L'objectif de 40 % de femmes administratrices en 2017, dicté par la loi Copé-Zimmermann, est largement atteint avec 42, 5 % de femmes dans les conseils du CAC 40. La France serait même au premier rang international pour la mixité de ses conseils. Grâce à cette loi, les conseils se sont professionnalisés, car faute de trouver les profils classiques, on a fait appel à des chasseurs de têtes qui ont normé les processus de recrutement. Ils se sont aussi diversifiés : près de 30 % des administrateurs du SBF120 sont étrangers. Cela a cassé l'entre-soi, et rajeuni ces instances. Le climat a vraiment changé avec la présence des femmes.

La loi Copé Zimmermann a-t-elle dopé l'ascension des femmes à d'autres échelons de l'entreprise ?

C'est là où c'est décevant : on ne voit pas la même évolution dans les comités de direction, où le nombre de femmes tombe à 15 %. Il y a bien sûr Isabelle Kocher, la directrice générale d'Engie, Catherine Guillouard, PDG de la RATP, ou Ilham Kadri, qui vient de prendre la tête des 26.800 salariés du chimiste Solvay, mais globalement les femmes restent encore rares dans les instances dirigeantes. Les promouvoir n'est pas la préoccupation première de 80 % des hommes. A terme, il faudra des quotas.

De ce point de vue, que dire du milieu des start-up ?
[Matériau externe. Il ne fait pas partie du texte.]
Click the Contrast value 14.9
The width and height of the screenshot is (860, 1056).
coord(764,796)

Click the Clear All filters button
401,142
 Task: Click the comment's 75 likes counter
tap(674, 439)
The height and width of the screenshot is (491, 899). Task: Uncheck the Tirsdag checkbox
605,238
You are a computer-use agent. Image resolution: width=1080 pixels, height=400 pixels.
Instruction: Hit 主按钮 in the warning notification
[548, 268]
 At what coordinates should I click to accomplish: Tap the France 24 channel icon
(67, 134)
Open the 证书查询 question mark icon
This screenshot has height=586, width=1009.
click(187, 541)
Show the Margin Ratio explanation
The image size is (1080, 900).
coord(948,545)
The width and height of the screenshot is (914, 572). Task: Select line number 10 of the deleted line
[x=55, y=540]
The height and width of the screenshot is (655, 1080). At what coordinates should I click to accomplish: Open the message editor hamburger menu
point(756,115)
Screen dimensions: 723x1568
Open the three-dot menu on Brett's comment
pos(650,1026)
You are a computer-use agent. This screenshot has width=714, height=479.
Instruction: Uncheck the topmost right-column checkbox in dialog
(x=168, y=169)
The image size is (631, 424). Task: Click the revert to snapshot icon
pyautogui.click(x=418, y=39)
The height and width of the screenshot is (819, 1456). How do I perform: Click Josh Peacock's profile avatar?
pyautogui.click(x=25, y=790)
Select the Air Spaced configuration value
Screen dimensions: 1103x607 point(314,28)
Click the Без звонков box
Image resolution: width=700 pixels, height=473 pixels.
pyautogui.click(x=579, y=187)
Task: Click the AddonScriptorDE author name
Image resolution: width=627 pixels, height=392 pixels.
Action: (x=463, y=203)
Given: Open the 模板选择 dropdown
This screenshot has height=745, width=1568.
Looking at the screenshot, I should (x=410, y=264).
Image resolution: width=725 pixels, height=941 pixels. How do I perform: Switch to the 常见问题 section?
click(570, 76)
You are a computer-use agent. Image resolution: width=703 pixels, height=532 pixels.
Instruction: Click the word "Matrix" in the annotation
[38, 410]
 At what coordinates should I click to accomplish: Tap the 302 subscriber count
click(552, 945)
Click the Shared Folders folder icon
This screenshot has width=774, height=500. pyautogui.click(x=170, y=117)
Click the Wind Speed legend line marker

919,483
De grosses disparités subsistent. Il est encore beaucoup plus compliqué de lever des fonds quand on est une femme. Selon une étude de KPMG, sur les 717 start-up françaises qui ont levé des fonds en 2017, une centaine seulement avaient une femme à leur tête. Dans ce dernier cas, le ticket moyen, de 1,5 million d'euros, serait inférieur de 53 % à celui des hommes… Les femmes sont toujours perçues comme moins crédibles. C'est un cercle vicieux : il y a moins de jeunes femmes dans la tech, donc moins de projets portés par elles ! Or les statistiques prouvent que les entreprises où la parité existe fonctionnent mieux que les autres.

Quels conseils pratiques donneriez-vous aux femmes et aux hommes pour mieux avancer ensemble ?

Pour que la greffe prenne, les changements doivent aussi concerner les hommes. En cas de naissance d'un enfant, le congé, par exemple, doit être pour les deux parents. Au Danemark, les jeunes pères ont trois mois de congé. Et ils le prennent, sinon cela induirait culturellement qu'ils ne sont pas capables d'assumer leur double statut de parent et de salarié.

Quant aux femmes, elles doivent bannir deux mots de leur vocabulaire. Le premier est la « culpabilité », car se sentir coupable permet quelque part de ne pas assumer ce qu'on a fait et de rester prisonnière d'une situation sans jamais la dépasser. Le second, c'est le terme de « victime ». Car se sentir victime revient à se placer dans une position d'infériorité, tout en procurant à ceux qui les ont mises dans cette situation le plaisir de gagner deux fois ! Les femmes qui sont parvenues à améliorer leur condition avaient souvent des combats lourds. Jamais elles ne se sont considérées comme des victimes.